3. Without some sort of accommodation (which may be in the works), the Bishops aren't going to back down. While a majority of their parishioners may believe in and have used birth control, that test fails at two levels: 1) society's institutions are supposed to stand for a higher standard and 2) decades and even centuries of religious interpretation are not up for a vote. Standing for something is what faith is all about and Church leaders are simply not going to roll over on insurance that covers birth control for their employees and they're not going to offer access to birth control pills in the course of the provision of health care. Their only choice, other than millions in fines is to exit the health care arena. David Brooks has an excellent discussion of why that's a problem.

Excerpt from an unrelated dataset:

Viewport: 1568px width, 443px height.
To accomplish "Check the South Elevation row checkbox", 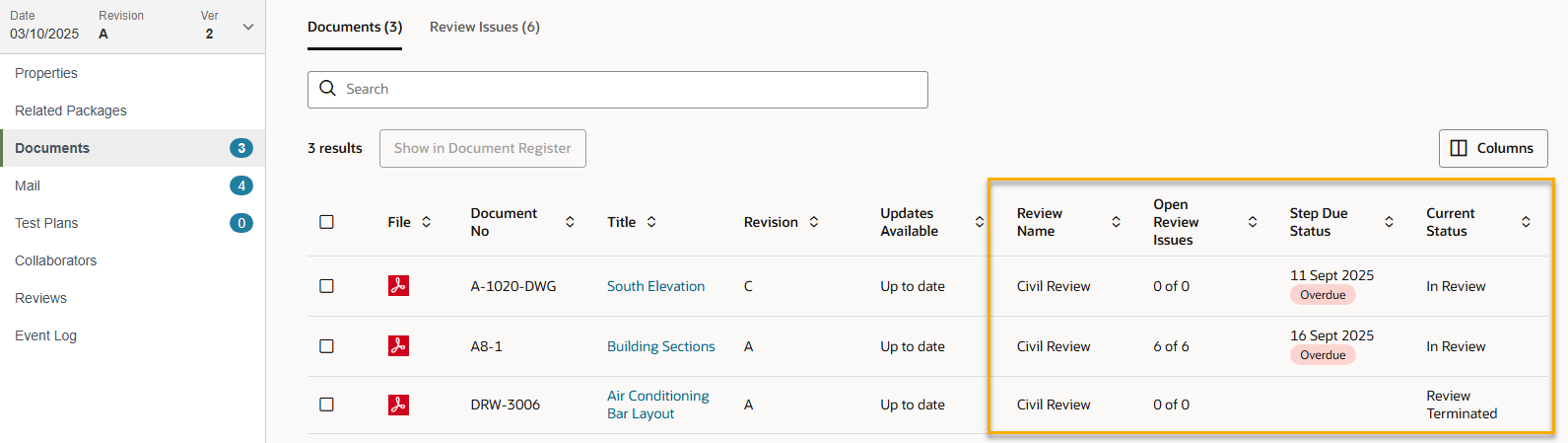I will pyautogui.click(x=327, y=286).
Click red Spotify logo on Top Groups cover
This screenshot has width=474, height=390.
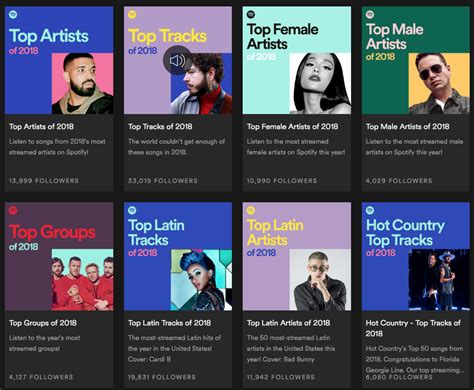(x=13, y=210)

4. It is said that the art of politics is the art of the possible: to work out compromise where everyone can walk away a winner. While coverage of birth control pills is a victory for women's health advocates that a "base" can feel good about, this is also arguably a failure for a President who was committed to bridging differences and creating a health care system that had broad support.
Image from Wikipedia
Such is the luxury of cognitive dissonance. Yet, the DMCB's real discomfort is over the broader health policy implications of defining BCPs as an essential health benefit that must be covered with only a few exceptions:
1. There are really two ultimate paths to a federal takeover health care. The first is obvious: formal through the "nationalization" of either the payment or delivery of services. The second is de facto is through the creation of laws, regulations and standards that amount to an expanding domination of the payment or delivery of services. From an end-user perspective, the DMCB thinks there is little difference between the two and believes we are underestimating the ultimate end game for this and multiple other rules and regulations.

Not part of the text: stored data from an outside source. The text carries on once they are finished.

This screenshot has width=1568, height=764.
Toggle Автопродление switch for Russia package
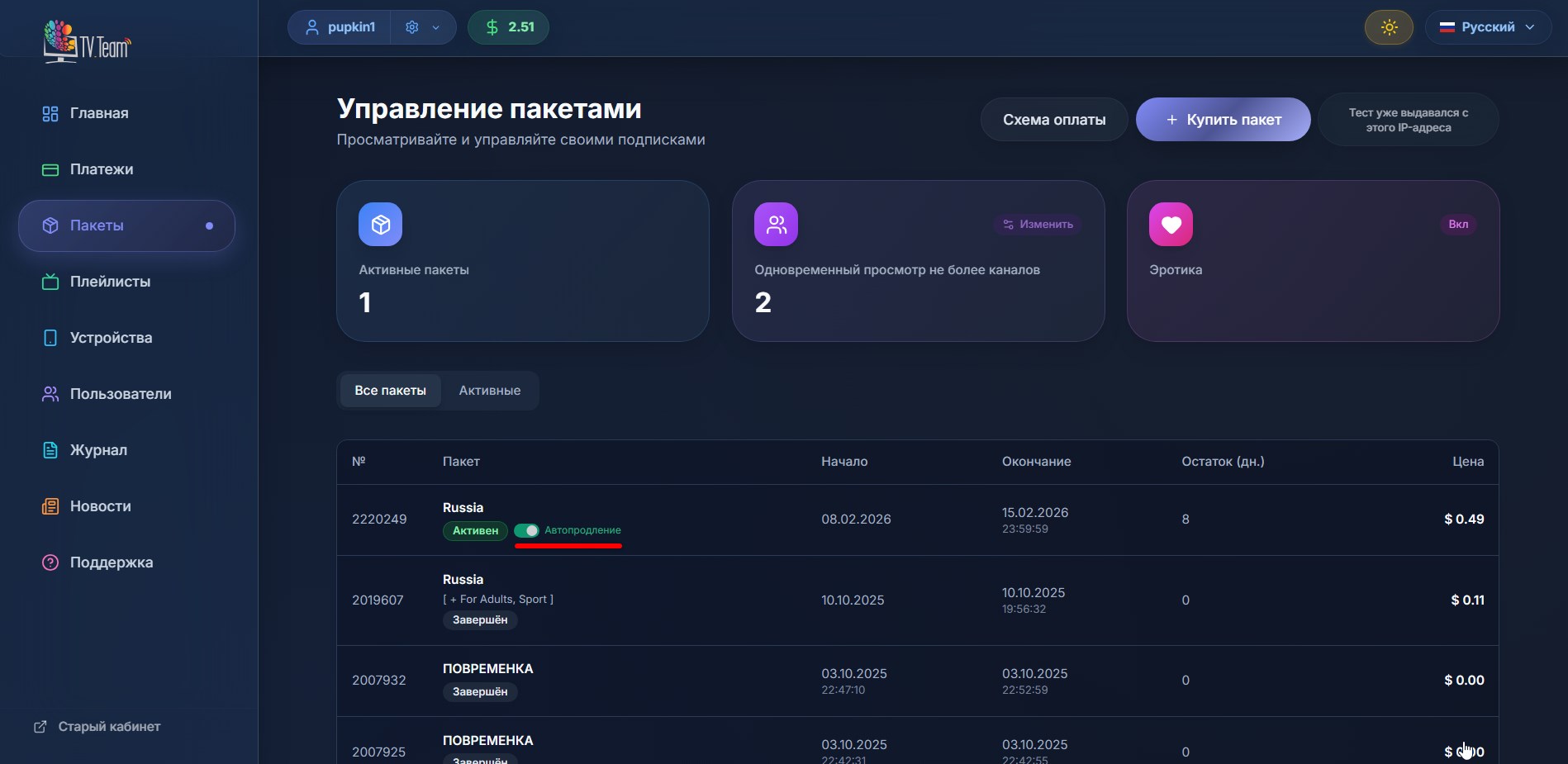(526, 530)
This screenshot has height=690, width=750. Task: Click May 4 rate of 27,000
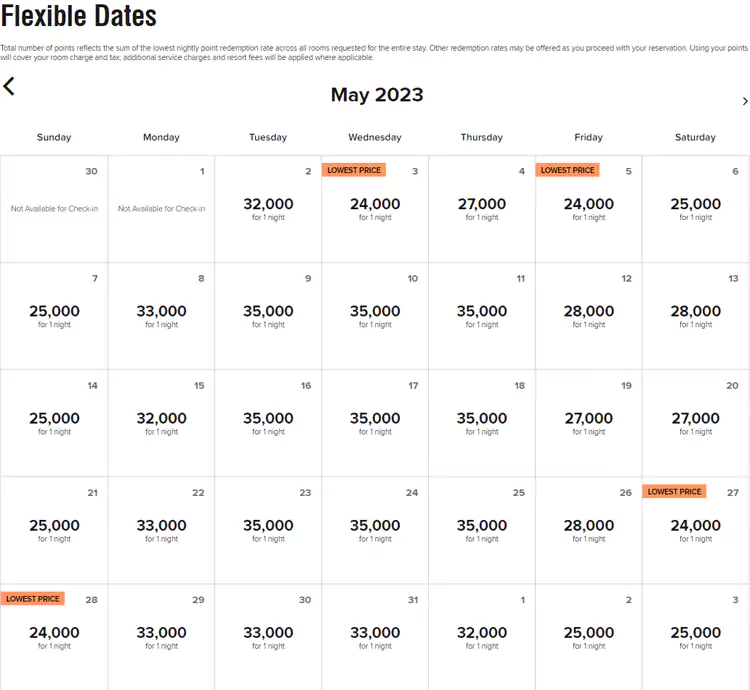point(482,208)
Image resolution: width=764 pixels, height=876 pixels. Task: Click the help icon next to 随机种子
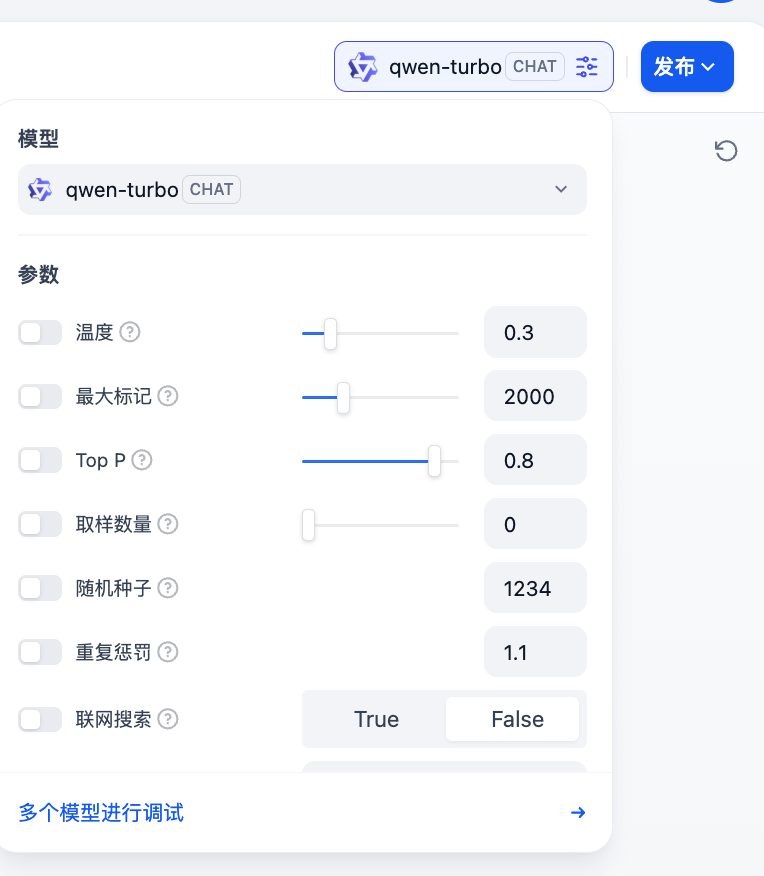click(x=168, y=588)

2. Decision-making like this can cut both ways. While womens' health advocates can take comfort in the Obama Administration's courage in the face of the Bishops' push-back, it's possible that future hyper-rational, inflexible, evidence-based, legalistic, uniformist and technocratic decision-making like this will result in endless legalistic, politically charged and awkward decision-making that will always vex some big constituency. This is the same science used to provoke the controversy over the merits of mammography in women less than age 50 as well as prostate cancer screening in men. To make the point, the DMCB poses this silly but troubling thought experiment: since men are just as responsible and should be given every incentive to not cause unwanted pregnancy, should condoms be an essential health benefit? If persons with cancer run out of treatment options, should a right to control their own bodies and its technical availability make assisted suicide an essential health benefit?
This time it was the Catholics' turn. The next one could be yours.

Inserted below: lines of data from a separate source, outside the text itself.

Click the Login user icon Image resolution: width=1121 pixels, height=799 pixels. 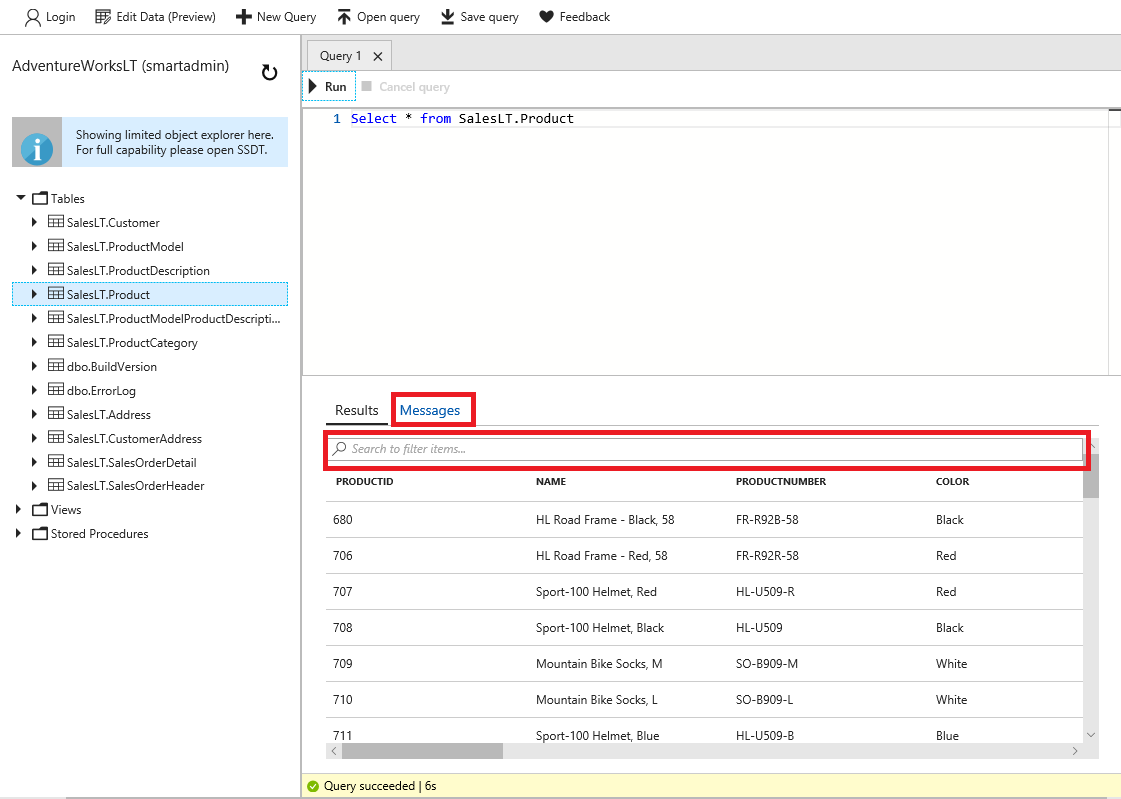click(33, 17)
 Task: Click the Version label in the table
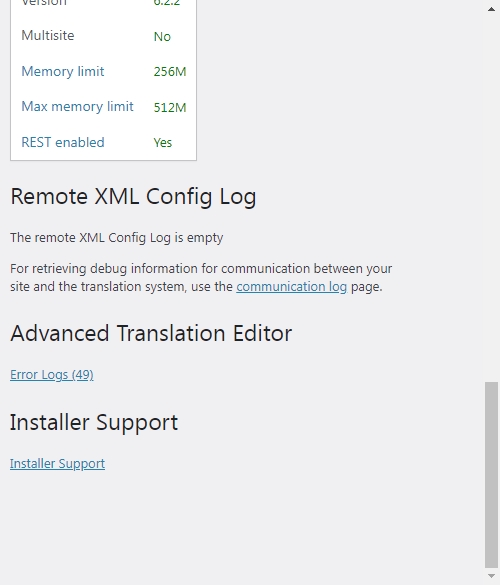click(x=44, y=3)
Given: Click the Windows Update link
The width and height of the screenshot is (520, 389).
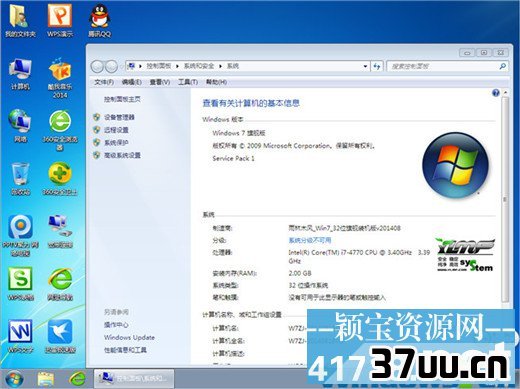Looking at the screenshot, I should coord(129,337).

3. Without some sort of accommodation (which may be in the works), the Bishops aren't going to back down. While a majority of their parishioners may believe in and have used birth control, that test fails at two levels: 1) society's institutions are supposed to stand for a higher standard and 2) decades and even centuries of religious interpretation are not up for a vote. Standing for something is what faith is all about and Church leaders are simply not going to roll over on insurance that covers birth control for their employees and they're not going to offer access to birth control pills in the course of the provision of health care. Their only choice, other than millions in fines is to exit the health care arena. David Brooks has an excellent discussion of why that's a problem.
4. It is said that the art of politics is the art of the possible: to work out compromise where everyone can walk away a winner. While coverage of birth control pills is a victory for women's health advocates that a "base" can feel good about, this is also arguably a failure for a President who was committed to bridging differences and creating a health care system that had broad support.